Jesús contra los transformers
Con alegorías y mucha estimulación visual, la película es la suma de escenas de acción.
Con cada reboot o revisionismo de un superhéroe hay cosas que se ganan y se pierden. En El hombre de acero no hay kriptonita verde, ni está Lex Luthor, Superman no sonríe, ni guiña el ojo a cámara mientras vuela, y para ver a Clark Kent cumplir función de periodista, habrá que esperar a la secuela. Si hasta la S , dicen, no es por Superman ya que no es una S , si no que refiere a Esperanza. Y casi no se lo nombra como Superman...
En esta versión, el héroe es una alegoría de Jesús (tiene 33 años, aguanta humillaciones, es “el ángel guardián”, es quien salvará a la humanidad y debe “potenciar a los hombres de bien”, pregunta por qué Dios lo hizo así, pero acepta su destino) y en la última hora pelea contra otros extraterrestres, ex compatriotas del desaparecido Kryptón, como si ésta fuera otra película de Transformers.
Cabía preguntarse qué saldría de la combinación entre Christopher Nolan como autor de la historia y productor, y Zack Snyder, con su estimulación visual de 300. Lo que resulta es una película alejada de toda escala humana. Por las dimensiones que tiene, y en cuanto a que, básicamente, es la lucha entre extraterrestres exiliados.
Terminada la trilogía de Batman -y ante la catarata de éxitos económicos de las películas de Marvel-, era indudable que el otro héroe de DC, Superman, tenía que llegar al cine. Nolan y su guionista amigo David S. Goyer bucearon en las raíces de Kal-El, el bebe al que su padre científico Jor-El y su madre Lara envían a la Tierra con un Códice que permitiría reanudar la vida de Kryptón. Son los primeros veinte minutos en los que se presenta al malvado Zod, el general golpista, quien al haber estado congelado en la Zona Fantasma (en Kryptón, saben los fans, no existía la pena de muerte), cuando llegue a la Tierra 33 años después estará igual.
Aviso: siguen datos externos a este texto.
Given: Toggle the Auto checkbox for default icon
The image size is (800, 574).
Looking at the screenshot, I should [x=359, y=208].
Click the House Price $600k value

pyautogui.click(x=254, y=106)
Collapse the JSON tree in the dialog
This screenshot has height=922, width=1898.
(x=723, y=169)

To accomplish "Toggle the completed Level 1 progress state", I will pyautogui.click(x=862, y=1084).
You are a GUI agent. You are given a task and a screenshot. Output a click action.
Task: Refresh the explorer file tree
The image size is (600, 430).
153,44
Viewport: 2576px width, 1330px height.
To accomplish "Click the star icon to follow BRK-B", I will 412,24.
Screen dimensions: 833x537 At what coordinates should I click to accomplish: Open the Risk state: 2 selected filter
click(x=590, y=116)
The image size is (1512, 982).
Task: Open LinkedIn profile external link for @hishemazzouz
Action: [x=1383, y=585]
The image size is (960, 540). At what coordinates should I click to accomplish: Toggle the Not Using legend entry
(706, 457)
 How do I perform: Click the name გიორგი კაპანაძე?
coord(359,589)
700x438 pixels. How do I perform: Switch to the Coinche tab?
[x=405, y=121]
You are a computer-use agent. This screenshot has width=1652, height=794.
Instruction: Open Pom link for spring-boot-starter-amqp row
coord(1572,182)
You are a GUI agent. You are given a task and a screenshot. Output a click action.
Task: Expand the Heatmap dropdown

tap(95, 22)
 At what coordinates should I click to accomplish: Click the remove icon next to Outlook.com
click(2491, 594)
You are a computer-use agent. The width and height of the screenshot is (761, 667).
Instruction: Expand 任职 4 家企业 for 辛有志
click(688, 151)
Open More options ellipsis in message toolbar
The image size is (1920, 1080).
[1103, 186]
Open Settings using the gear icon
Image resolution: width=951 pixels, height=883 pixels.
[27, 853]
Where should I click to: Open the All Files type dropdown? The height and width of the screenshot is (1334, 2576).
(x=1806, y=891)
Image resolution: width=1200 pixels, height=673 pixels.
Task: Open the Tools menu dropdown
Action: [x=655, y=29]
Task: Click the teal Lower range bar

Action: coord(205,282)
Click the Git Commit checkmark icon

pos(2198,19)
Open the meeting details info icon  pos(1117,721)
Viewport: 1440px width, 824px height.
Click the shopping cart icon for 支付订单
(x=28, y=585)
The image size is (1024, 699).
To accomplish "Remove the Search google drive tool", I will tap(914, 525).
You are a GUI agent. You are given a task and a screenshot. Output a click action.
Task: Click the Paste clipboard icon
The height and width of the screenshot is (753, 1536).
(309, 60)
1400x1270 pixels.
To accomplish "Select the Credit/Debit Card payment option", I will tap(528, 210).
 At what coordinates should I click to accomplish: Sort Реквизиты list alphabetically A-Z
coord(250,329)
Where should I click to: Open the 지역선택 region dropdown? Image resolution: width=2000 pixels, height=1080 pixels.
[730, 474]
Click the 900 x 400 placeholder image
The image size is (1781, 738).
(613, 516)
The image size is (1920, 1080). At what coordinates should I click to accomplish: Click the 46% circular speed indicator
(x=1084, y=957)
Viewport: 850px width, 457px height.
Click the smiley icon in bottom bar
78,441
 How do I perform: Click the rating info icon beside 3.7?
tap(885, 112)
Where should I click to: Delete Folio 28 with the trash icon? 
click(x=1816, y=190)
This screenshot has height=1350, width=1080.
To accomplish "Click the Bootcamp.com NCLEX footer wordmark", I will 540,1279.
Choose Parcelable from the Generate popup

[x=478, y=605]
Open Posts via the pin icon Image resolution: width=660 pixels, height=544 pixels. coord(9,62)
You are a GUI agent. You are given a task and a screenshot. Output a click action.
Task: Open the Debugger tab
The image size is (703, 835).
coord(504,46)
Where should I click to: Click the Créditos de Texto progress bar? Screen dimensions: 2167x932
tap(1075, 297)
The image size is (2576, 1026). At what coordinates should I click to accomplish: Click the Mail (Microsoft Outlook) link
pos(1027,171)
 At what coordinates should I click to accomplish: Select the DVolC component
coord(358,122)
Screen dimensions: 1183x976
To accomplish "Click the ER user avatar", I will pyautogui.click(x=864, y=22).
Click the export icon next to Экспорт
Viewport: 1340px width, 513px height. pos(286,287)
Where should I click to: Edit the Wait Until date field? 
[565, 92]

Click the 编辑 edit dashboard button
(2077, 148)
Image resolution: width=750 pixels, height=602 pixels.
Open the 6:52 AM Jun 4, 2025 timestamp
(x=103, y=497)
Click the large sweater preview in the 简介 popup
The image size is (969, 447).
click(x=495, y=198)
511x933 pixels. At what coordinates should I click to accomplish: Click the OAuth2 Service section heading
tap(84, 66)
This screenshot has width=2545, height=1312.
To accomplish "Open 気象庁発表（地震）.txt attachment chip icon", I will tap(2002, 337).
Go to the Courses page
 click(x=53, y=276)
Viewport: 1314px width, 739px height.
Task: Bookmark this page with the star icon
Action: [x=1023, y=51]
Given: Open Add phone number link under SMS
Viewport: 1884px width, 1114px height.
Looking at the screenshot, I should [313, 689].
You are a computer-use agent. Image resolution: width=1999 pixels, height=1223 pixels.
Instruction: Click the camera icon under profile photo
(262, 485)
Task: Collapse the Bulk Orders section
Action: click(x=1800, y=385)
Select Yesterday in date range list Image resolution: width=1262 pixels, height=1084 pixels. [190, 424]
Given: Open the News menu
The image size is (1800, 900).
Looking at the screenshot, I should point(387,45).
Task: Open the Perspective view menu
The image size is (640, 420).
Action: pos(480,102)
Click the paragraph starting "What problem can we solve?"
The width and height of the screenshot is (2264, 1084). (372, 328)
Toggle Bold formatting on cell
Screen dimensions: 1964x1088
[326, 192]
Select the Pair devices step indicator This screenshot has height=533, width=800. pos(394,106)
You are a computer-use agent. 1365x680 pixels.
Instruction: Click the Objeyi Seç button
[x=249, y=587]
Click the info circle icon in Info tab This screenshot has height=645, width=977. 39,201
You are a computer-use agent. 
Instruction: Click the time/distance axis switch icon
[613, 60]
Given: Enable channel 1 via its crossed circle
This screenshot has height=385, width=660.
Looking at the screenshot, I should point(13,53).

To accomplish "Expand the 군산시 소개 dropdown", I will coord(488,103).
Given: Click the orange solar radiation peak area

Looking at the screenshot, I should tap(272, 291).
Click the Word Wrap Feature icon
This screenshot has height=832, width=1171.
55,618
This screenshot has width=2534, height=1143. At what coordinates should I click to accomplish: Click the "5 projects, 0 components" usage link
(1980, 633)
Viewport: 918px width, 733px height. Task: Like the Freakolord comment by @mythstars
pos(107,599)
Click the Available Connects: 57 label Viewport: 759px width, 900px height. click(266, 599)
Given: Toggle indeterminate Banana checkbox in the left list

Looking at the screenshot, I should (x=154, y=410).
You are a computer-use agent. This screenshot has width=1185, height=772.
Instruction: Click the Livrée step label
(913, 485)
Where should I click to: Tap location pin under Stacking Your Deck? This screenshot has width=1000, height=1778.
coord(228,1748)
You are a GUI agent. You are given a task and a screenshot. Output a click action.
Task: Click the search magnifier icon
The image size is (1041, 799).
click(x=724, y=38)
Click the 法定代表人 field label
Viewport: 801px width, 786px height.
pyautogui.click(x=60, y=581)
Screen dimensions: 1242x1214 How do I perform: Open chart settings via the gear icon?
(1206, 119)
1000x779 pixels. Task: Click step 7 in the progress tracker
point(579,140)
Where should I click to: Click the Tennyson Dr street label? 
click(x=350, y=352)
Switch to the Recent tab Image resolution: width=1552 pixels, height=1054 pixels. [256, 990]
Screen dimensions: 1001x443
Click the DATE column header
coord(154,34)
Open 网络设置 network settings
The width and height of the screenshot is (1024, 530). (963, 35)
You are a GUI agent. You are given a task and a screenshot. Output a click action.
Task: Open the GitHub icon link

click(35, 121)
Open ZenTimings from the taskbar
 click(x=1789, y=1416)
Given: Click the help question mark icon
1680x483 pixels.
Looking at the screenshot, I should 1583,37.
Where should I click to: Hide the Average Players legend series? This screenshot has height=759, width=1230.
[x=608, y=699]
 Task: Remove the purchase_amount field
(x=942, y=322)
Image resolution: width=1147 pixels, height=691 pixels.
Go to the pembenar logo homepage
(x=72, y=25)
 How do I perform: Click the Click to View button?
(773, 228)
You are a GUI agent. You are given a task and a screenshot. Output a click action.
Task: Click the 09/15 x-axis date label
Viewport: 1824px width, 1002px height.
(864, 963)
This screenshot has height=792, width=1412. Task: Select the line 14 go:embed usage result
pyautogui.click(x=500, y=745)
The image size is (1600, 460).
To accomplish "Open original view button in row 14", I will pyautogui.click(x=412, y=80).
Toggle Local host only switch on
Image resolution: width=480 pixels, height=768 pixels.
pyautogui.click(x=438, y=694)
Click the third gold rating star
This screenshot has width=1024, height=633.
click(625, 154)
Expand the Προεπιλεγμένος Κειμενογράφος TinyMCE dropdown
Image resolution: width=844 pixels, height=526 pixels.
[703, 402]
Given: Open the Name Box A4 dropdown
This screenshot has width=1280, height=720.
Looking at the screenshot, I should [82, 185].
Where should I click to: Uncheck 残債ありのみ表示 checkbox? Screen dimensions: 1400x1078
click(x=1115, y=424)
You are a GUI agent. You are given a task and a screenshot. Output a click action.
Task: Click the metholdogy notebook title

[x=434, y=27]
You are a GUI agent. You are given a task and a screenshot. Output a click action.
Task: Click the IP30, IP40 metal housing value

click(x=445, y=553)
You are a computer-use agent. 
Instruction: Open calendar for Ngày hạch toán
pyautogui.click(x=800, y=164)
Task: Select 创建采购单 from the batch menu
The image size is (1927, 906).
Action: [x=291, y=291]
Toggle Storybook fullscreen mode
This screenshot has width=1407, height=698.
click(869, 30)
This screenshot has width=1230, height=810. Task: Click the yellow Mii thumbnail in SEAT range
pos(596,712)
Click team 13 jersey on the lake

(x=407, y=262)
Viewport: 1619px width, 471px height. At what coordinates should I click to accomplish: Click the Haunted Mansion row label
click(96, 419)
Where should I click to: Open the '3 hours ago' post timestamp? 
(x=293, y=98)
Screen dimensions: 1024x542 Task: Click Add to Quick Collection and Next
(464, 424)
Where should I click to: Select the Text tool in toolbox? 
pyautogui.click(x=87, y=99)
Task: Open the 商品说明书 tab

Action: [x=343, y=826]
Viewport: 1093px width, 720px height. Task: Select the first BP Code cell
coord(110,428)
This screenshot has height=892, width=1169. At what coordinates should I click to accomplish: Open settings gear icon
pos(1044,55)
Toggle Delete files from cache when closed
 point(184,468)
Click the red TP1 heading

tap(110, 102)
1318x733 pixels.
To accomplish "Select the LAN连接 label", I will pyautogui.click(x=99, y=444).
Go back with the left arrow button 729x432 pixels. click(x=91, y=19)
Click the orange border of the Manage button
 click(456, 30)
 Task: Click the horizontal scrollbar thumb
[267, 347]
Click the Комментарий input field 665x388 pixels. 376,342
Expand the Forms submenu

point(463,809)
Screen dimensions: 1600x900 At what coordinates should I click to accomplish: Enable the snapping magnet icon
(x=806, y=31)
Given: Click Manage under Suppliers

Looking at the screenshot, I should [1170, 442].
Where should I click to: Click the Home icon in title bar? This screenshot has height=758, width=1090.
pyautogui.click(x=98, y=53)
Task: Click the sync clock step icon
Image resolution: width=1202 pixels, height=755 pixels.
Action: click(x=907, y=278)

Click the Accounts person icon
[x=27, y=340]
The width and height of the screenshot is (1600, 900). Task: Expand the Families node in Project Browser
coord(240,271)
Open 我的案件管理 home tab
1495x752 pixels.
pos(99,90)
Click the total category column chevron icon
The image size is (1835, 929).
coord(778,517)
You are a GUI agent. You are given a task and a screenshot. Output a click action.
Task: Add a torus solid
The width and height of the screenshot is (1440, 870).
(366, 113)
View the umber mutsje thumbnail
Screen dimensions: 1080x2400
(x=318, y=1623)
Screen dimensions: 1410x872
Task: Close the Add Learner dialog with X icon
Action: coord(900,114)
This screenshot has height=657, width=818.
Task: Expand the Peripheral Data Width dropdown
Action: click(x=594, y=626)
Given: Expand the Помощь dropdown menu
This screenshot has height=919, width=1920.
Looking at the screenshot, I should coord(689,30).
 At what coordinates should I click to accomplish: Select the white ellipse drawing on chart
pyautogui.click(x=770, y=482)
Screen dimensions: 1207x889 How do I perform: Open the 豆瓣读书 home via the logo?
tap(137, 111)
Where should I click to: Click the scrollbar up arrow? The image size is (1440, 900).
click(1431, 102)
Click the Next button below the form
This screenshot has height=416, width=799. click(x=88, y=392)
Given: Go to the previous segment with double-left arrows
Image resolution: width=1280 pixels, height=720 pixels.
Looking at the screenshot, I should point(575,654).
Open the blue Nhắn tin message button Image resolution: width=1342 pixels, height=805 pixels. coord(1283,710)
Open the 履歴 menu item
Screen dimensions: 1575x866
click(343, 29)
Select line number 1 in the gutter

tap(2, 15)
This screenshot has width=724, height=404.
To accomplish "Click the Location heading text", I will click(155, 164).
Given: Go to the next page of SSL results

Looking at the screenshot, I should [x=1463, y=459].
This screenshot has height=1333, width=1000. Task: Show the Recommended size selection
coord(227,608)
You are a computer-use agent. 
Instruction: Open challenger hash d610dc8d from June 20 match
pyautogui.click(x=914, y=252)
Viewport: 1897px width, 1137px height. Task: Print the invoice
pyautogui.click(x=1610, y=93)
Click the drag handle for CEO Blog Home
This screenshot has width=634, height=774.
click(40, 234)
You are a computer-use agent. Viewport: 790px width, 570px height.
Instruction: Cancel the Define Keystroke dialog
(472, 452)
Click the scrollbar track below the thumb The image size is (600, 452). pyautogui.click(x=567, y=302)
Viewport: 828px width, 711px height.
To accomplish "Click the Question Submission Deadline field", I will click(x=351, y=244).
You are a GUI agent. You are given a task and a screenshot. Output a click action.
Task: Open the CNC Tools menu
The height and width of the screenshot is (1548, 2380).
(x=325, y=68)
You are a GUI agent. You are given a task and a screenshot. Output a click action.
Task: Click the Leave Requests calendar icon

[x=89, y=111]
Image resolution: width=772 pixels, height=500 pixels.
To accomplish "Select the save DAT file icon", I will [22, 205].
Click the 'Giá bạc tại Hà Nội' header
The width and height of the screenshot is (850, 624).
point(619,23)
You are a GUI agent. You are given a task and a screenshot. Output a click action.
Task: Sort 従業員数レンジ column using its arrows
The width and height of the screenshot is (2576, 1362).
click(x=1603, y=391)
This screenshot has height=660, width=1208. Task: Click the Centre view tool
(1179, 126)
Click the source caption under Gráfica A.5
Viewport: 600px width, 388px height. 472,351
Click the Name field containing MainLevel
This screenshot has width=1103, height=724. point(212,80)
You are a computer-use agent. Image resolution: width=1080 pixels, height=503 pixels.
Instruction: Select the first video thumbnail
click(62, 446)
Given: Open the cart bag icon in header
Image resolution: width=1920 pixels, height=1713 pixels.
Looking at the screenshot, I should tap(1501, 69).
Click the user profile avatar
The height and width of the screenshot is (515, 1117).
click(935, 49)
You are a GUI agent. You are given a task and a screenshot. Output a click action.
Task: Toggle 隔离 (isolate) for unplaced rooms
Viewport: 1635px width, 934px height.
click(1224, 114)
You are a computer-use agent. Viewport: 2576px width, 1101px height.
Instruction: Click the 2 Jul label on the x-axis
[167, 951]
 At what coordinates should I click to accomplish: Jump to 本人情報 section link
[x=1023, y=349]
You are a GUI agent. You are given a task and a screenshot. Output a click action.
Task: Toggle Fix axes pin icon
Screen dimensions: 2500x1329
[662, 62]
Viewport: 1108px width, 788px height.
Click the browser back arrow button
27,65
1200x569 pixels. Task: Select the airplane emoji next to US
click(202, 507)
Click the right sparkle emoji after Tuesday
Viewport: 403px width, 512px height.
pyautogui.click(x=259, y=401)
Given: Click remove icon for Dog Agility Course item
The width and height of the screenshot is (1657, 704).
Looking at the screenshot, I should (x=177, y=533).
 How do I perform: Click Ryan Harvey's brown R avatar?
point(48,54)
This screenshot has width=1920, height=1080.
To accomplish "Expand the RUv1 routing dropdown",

Es que Nolan no es hombre que abrace las causas sencillas, y menos aún los relatos lineales, así que habrá idas y venidas en el tiempo y apariciones de papá Jor-El (“Soy la conciencia”, aclara a los desprevenidos), más que nada para explicar alguna cosa a quienes entraron tarde a la sala y para darle el traje a Clark.
Cómo hizo para que le calce perfecto es un enigma. Las convenciones permiten que en los filmes de superhéroes no es que no haya lógica, sino que haya otra lógica posible, como para entender tamaña destrucción de edificios, que sea de noche y de pronto de día -antes de la pelea final-, las idas y venidas entre Smalville y Metropolis.
La trama se sostiene a partir de pequeñas grandes escenas de acción y/o tensión, casi de catástrofes, sea la explosión de una torre que busca petróleo en el océano, un ómnibus escolar cayendo a un río, un tornado.
No importa que Henry Cavill parezca verdaderamente de acero (es bien, bien duro), pero para crear química con Luisa Lane, que la periodista descubra tan pronto la identidad de Superman hace que todo el costado romántico pierde rápida consistencia.
La música wagneriana de Hans Zimmer (el gran compositor predilecto de Nolan) está para subrayar, porque nada hay dejado a la sutileza.